**WHAT YOU HAVE TO DO**. Can you rewrite the rows starting with the line that contains "Click the last green Flip Up triangle marker" and going on through the line that contains "Action: click(x=24, y=95)", replacing "sidebar" with "side panel" and leaving everything else unchanged?

========================

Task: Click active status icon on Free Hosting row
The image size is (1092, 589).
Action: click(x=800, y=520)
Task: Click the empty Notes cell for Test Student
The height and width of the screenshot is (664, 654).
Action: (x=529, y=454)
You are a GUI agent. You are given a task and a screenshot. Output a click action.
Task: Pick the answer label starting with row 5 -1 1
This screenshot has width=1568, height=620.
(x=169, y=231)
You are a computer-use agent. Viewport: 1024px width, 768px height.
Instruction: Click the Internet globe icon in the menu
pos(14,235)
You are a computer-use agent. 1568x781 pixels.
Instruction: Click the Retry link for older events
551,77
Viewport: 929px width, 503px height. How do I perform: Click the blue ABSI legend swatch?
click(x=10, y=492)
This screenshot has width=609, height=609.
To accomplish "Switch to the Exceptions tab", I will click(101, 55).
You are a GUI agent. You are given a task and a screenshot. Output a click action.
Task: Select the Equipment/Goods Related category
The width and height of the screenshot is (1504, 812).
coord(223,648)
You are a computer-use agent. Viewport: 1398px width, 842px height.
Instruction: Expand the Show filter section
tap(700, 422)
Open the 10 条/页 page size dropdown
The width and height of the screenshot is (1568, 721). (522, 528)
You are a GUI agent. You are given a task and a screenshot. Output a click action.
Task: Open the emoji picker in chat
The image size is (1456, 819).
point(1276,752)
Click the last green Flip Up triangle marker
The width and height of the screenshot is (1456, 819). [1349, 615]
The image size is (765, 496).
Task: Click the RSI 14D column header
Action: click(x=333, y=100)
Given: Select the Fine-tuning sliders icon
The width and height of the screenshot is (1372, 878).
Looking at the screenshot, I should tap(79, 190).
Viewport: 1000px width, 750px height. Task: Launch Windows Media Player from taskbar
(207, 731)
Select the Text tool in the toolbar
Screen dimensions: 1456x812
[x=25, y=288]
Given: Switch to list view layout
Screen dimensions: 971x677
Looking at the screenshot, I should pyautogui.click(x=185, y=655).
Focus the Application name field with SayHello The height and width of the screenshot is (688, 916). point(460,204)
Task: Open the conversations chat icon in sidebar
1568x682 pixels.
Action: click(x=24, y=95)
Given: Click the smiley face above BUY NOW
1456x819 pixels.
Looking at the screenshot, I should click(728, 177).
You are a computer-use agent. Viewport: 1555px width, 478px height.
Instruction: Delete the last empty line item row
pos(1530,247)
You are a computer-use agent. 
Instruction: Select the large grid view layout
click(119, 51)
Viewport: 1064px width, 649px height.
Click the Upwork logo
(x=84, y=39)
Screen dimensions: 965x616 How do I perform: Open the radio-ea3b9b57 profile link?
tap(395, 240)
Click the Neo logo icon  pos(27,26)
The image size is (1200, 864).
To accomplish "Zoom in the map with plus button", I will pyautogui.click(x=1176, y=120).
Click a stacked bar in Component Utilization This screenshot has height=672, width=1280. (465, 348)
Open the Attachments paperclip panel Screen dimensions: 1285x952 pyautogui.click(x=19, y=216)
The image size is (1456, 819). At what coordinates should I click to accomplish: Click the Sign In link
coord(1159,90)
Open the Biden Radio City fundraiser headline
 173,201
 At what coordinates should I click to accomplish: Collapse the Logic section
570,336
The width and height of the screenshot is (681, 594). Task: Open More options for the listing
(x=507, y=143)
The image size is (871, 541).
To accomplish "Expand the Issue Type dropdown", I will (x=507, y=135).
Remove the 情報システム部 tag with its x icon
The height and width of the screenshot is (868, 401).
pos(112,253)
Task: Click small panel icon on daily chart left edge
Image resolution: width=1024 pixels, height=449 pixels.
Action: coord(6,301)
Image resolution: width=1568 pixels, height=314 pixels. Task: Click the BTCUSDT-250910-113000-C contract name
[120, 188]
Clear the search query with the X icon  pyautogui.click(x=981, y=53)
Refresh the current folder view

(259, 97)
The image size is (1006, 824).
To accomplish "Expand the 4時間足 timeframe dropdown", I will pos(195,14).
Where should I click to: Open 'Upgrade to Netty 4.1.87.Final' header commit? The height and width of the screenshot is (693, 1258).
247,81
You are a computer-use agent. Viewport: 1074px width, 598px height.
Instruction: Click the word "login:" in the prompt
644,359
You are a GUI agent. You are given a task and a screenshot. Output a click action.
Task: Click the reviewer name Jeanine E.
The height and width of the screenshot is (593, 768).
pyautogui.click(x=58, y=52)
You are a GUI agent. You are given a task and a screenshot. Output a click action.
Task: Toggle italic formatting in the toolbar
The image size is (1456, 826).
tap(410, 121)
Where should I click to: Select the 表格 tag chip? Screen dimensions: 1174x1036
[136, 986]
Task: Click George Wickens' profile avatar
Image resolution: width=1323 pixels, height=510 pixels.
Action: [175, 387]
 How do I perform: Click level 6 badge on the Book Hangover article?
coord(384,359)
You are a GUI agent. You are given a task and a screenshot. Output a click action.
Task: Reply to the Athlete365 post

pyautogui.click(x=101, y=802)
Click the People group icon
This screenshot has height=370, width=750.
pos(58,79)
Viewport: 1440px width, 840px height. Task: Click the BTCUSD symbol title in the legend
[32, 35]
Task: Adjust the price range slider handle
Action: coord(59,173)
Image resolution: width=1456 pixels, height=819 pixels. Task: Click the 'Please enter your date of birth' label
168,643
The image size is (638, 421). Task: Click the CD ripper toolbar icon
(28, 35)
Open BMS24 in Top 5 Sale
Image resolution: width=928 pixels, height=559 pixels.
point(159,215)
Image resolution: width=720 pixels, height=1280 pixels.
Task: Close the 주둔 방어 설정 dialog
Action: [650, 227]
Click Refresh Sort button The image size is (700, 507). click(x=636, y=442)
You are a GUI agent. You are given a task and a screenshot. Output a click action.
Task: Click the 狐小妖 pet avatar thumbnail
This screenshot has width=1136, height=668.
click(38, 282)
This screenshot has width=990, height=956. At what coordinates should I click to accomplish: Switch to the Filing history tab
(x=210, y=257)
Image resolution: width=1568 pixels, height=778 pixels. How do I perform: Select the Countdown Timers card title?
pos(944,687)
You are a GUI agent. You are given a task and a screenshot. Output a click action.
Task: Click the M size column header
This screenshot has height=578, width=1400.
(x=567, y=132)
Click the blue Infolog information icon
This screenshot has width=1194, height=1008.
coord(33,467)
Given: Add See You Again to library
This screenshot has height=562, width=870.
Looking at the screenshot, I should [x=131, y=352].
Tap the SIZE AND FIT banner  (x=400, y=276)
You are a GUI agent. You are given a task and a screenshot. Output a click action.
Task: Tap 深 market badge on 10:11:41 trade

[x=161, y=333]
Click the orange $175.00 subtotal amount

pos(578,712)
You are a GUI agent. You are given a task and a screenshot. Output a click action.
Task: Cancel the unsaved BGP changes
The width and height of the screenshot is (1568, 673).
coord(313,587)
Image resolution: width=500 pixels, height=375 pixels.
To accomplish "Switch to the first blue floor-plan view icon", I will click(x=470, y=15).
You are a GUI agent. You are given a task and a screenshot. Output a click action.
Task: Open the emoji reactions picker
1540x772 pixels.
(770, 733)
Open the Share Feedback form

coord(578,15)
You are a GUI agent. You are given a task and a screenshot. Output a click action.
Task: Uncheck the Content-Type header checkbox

========================

**WRITTEN SOLUTION**.
Click the last green Flip Up triangle marker
The width and height of the screenshot is (1456, 819). [1349, 615]
The image size is (765, 496).
Task: Click the RSI 14D column header
Action: click(x=333, y=100)
Given: Select the Fine-tuning sliders icon
The width and height of the screenshot is (1372, 878).
Looking at the screenshot, I should tap(79, 190).
Viewport: 1000px width, 750px height. Task: Launch Windows Media Player from taskbar
(207, 731)
Select the Text tool in the toolbar
Screen dimensions: 1456x812
[x=25, y=288]
Given: Switch to list view layout
Screen dimensions: 971x677
Looking at the screenshot, I should pyautogui.click(x=185, y=655).
Focus the Application name field with SayHello The height and width of the screenshot is (688, 916). point(460,204)
Task: Open the conversations chat icon in side panel
1568x682 pixels.
Action: click(x=24, y=95)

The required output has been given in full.